Edit the lines from the one containing "Viewport: 952px width, 1288px height." through the one containing "Looking at the screenshot, I should point(352,420).": swap "left chevron" for "right chevron" and keep every other part of those lines the same.

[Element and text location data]
******************************

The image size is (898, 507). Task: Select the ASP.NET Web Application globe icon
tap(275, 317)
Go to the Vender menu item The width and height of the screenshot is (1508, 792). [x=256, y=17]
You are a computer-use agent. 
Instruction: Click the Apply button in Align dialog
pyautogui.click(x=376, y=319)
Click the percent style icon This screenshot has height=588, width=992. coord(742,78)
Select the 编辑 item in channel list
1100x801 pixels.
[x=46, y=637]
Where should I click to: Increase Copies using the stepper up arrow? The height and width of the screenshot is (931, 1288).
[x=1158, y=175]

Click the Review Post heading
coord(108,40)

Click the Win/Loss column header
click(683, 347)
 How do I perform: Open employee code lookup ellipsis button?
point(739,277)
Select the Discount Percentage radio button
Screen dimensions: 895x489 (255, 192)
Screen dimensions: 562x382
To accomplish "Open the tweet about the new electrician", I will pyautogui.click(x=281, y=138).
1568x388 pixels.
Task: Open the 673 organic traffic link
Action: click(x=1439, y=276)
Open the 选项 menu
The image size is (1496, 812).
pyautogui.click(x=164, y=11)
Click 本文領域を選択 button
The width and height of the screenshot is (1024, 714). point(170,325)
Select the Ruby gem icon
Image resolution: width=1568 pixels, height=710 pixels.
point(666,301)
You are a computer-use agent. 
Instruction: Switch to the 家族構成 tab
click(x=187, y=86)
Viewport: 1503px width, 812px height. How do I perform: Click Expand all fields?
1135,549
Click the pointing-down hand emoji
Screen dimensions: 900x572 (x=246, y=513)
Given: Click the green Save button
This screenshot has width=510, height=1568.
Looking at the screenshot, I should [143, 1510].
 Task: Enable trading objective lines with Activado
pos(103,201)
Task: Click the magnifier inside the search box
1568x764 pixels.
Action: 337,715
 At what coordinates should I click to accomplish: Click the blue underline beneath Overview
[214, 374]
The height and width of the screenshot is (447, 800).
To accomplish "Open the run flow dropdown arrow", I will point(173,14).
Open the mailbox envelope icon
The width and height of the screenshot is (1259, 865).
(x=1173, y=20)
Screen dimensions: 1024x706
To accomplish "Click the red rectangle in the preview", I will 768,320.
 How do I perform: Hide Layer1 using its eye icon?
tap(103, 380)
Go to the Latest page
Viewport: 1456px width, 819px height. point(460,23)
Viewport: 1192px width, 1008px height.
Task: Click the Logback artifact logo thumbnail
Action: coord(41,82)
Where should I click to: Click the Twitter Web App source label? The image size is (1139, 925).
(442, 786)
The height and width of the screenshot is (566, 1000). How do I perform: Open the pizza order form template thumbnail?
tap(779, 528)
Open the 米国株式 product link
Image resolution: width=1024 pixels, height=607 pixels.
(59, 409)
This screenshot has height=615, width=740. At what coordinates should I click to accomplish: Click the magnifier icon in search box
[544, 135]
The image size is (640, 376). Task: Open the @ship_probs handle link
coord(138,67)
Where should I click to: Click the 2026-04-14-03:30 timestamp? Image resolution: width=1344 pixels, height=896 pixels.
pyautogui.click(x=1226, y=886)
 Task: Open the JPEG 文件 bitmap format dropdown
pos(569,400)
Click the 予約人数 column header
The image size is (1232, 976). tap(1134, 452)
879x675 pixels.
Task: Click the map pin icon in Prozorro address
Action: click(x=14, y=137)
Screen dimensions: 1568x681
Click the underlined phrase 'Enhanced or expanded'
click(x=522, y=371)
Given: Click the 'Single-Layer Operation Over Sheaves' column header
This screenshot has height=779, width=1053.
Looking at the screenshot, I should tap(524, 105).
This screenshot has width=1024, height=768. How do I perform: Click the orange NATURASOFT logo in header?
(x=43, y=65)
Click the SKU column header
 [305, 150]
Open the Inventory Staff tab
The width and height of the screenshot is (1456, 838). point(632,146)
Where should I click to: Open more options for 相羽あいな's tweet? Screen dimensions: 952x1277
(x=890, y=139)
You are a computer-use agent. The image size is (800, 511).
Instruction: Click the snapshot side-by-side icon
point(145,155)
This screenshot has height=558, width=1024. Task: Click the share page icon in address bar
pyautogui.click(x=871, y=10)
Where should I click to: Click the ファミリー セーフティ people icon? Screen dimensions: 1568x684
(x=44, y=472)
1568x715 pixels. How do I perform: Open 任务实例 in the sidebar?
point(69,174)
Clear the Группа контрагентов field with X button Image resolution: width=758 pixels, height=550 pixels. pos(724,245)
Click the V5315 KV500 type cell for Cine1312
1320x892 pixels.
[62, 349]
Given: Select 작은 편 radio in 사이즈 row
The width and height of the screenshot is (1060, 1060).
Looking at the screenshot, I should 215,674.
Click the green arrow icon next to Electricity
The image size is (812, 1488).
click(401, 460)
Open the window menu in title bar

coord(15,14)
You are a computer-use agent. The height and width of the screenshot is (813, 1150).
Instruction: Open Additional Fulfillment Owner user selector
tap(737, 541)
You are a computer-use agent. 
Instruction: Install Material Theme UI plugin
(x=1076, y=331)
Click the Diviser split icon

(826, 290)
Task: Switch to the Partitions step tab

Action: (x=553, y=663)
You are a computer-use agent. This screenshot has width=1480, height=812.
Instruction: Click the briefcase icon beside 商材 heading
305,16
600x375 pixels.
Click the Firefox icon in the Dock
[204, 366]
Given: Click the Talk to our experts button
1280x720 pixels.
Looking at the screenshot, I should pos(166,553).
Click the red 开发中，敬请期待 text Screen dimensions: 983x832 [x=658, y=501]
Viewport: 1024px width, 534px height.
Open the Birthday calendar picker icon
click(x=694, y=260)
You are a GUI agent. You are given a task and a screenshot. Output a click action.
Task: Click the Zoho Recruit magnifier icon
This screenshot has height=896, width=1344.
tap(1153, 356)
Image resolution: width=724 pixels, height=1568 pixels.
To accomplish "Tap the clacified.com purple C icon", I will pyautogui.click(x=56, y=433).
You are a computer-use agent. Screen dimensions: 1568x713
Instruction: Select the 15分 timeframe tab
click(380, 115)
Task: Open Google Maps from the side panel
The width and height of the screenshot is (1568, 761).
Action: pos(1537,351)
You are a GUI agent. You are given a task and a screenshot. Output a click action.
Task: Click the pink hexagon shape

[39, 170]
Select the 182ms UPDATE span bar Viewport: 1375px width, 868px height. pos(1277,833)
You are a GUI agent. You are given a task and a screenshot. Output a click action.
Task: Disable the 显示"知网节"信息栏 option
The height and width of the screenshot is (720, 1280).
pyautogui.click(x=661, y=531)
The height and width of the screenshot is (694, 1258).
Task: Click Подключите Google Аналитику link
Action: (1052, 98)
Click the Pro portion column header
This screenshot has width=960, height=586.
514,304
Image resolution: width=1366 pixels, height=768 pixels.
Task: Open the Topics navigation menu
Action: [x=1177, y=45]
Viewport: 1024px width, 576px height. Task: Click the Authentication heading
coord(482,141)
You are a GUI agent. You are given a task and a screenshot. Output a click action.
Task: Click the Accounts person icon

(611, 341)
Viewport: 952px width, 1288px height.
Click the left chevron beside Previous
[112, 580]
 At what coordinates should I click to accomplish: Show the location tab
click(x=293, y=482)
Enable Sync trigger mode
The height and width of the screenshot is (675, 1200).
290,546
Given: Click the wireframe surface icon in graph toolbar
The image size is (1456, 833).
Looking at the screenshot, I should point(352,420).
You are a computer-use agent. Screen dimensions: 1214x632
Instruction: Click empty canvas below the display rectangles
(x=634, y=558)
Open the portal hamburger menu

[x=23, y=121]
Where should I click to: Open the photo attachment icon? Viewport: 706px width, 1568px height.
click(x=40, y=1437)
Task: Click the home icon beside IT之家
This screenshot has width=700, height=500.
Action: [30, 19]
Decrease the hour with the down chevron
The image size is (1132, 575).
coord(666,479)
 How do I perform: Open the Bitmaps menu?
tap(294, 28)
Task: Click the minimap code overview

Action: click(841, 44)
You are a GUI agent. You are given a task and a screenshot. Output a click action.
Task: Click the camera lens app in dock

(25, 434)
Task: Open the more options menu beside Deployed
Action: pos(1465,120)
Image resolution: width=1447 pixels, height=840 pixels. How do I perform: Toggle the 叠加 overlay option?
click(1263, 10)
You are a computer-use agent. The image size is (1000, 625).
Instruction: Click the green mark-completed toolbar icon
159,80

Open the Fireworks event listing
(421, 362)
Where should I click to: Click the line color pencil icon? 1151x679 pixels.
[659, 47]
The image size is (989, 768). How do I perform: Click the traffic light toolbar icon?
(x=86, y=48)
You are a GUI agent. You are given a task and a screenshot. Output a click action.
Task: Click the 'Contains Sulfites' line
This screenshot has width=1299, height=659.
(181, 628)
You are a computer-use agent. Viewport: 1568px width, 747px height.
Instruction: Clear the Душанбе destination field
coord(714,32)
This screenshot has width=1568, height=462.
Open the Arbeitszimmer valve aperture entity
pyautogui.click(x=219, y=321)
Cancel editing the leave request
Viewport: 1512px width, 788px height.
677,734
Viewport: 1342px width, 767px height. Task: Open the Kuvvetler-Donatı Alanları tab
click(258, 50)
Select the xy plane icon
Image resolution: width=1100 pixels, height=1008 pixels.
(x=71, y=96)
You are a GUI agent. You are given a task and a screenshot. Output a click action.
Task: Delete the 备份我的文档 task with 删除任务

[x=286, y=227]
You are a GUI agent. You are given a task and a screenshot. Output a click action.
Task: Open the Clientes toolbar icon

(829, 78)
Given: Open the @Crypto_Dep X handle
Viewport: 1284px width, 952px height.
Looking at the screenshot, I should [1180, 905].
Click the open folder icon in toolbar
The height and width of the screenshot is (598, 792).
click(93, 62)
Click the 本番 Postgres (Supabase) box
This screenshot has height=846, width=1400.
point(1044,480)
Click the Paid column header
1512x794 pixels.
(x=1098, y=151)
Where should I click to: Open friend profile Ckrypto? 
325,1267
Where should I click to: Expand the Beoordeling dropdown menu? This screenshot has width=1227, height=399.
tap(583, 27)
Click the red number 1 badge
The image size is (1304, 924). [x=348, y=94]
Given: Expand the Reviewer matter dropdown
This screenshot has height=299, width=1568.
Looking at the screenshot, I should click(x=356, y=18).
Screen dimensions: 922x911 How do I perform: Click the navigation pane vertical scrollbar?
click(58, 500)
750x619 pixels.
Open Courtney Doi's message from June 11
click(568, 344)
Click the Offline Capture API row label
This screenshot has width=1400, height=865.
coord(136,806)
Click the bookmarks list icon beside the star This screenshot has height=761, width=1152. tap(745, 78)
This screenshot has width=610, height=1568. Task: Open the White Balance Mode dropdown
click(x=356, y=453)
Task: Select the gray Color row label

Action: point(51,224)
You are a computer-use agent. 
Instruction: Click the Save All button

******************************

• Exercise answer
Viewport: 952px width, 1288px height.
Click the right chevron beside Previous
[112, 580]
 At what coordinates should I click to accomplish: Show the location tab
click(x=293, y=482)
Enable Sync trigger mode
The height and width of the screenshot is (675, 1200).
290,546
Given: Click the wireframe surface icon in graph toolbar
The image size is (1456, 833).
Looking at the screenshot, I should point(352,420).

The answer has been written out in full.